My last reply on the tracker thread I also post here. I hope we can settle and agree on a bit of positive focus for the team.

The UI team is new still, it has to be empowered, but also still has prove itself. We should definitely treat UI design as something requiring expertise and years of experience just like any other contribution we  want in Blender. We want high quality, simplicity, the best design possible. And we should acknowledge that merely using software doesn't make anyone such an expert - which makes the topic so difficult to communicate about.

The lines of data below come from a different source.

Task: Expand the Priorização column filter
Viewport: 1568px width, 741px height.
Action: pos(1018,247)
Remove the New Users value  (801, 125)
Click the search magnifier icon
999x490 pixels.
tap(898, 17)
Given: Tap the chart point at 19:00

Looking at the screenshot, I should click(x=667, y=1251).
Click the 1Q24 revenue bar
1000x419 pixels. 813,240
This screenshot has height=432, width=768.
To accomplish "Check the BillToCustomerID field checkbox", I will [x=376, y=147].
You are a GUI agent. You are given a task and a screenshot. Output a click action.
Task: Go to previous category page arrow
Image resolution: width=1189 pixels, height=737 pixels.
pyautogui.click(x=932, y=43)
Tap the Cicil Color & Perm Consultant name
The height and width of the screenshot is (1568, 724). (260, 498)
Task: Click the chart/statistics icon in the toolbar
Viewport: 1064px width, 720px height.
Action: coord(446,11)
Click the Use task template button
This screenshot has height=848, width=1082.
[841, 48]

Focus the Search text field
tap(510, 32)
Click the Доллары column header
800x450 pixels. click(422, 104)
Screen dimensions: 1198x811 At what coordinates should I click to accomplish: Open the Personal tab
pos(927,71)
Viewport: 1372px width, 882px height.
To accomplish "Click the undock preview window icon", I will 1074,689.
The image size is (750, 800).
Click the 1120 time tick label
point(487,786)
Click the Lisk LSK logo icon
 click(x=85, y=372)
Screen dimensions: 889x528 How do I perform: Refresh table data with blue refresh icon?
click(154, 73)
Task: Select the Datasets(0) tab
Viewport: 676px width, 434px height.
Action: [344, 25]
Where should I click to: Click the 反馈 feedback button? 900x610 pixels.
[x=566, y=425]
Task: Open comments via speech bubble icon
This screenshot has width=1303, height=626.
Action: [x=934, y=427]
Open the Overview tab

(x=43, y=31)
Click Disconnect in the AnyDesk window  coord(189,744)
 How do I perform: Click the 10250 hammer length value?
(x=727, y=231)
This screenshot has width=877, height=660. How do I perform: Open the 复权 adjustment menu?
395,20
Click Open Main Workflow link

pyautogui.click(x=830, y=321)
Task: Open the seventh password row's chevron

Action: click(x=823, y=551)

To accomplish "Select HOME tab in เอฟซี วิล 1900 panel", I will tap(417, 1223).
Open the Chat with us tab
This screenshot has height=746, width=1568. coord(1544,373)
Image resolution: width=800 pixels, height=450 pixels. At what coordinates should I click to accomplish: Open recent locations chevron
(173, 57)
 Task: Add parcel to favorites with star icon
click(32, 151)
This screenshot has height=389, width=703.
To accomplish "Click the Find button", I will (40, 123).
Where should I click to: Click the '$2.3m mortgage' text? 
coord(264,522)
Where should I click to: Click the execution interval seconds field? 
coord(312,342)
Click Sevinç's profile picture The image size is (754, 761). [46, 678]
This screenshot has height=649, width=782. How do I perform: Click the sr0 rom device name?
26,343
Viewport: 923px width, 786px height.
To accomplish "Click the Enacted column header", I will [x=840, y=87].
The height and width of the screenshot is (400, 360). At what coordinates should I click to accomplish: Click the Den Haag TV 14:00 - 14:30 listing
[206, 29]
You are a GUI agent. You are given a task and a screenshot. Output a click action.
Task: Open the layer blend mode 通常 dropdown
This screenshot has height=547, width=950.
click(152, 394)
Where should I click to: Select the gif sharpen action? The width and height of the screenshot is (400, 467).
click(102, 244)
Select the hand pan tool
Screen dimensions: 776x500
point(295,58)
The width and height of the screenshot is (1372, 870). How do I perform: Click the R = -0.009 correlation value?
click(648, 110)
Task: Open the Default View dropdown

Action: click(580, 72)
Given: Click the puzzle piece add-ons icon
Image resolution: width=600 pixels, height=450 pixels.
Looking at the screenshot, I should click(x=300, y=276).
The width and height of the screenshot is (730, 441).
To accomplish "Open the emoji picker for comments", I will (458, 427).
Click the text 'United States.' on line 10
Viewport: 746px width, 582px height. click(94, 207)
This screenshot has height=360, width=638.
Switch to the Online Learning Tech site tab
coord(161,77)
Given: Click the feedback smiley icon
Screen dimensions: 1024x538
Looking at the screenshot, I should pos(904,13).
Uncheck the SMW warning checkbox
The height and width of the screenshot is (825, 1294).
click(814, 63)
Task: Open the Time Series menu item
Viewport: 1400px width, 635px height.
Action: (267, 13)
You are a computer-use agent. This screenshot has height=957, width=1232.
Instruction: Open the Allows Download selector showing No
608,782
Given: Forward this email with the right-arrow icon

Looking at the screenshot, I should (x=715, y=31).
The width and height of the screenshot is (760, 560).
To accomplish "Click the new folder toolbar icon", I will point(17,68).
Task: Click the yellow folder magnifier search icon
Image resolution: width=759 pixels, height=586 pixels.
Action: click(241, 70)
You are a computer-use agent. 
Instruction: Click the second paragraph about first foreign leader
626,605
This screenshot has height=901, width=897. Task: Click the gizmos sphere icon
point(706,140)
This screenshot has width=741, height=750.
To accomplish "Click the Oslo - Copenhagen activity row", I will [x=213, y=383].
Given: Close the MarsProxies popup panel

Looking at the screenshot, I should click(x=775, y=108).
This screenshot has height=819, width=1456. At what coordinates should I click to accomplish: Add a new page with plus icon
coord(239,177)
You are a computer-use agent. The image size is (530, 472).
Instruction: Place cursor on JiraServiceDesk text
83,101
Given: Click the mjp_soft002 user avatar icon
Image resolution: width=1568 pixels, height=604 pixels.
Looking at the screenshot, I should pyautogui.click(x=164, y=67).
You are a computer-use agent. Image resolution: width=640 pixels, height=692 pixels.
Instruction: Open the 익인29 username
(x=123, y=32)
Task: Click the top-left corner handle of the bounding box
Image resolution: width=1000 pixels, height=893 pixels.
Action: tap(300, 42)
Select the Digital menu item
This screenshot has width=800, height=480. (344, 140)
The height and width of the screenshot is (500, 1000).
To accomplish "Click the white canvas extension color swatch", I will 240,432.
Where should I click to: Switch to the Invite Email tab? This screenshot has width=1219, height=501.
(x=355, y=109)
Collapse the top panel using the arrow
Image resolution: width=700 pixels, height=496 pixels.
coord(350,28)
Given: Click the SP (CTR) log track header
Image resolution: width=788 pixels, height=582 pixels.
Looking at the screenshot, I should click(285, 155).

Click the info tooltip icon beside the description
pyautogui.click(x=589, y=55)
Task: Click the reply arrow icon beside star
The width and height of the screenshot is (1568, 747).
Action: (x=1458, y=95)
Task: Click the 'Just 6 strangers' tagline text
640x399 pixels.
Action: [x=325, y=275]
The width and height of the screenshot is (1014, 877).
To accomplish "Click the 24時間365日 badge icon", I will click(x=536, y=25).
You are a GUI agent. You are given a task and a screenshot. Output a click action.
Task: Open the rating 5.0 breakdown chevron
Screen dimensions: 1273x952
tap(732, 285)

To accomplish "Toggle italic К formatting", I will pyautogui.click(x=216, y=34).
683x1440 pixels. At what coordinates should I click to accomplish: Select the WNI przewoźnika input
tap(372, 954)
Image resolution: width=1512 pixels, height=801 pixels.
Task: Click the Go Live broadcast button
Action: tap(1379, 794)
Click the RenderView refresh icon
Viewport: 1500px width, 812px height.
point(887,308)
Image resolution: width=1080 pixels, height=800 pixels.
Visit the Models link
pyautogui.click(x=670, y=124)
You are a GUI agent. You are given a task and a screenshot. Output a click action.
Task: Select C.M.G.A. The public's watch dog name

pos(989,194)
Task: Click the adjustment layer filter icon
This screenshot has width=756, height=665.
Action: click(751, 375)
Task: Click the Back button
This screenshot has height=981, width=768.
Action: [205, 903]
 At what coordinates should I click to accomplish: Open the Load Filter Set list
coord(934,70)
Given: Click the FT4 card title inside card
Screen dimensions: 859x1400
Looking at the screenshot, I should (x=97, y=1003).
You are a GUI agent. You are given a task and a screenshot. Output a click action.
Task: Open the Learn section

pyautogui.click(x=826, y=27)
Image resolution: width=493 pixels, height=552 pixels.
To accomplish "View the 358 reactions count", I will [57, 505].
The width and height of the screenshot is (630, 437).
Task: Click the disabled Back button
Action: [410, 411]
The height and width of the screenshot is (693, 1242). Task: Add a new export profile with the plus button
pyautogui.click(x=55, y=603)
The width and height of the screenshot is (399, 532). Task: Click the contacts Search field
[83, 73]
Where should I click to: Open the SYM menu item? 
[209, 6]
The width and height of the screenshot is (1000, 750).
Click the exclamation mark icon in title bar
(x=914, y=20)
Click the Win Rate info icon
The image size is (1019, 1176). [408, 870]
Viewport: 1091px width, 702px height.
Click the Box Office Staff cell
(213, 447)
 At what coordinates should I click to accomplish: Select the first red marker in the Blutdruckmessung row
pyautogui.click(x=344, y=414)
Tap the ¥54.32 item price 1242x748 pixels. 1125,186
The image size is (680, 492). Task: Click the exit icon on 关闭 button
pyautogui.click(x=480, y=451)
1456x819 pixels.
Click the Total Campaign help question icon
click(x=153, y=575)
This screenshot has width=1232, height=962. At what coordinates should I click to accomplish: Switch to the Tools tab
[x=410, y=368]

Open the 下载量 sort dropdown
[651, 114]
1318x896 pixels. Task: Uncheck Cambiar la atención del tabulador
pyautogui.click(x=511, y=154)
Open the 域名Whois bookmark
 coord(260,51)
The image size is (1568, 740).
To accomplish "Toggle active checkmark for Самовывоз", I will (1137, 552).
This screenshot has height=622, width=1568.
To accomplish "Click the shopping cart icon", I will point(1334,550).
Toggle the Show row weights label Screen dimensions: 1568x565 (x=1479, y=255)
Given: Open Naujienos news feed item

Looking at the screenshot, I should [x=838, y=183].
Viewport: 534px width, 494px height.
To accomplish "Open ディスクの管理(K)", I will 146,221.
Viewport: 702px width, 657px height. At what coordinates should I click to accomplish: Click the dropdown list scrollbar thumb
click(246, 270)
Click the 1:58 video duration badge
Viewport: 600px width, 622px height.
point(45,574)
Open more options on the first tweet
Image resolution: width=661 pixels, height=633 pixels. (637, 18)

To enable the new UI team to get involved and help them to grow and become expert, we agreed on them to help out on approved and ongoing development tasks, to help active developers with UI design. That can be for Lukas (doing new Cache Library ui), or for Viewport team (how should workflow-oriented draw modes look like), or for Antonis' Custom Manipulators (including invisible ones), or for rigging tools and depsgraph, or for rule-based wire/object colors for debugging, or a better workflow for adding Drivers, or help for Joshua with Action Fake users, .. and so on. If you're involved with Blender projects you should know what goes on. Shouldn't be too hard to find tasks in areas where everyone will be appreciating your work.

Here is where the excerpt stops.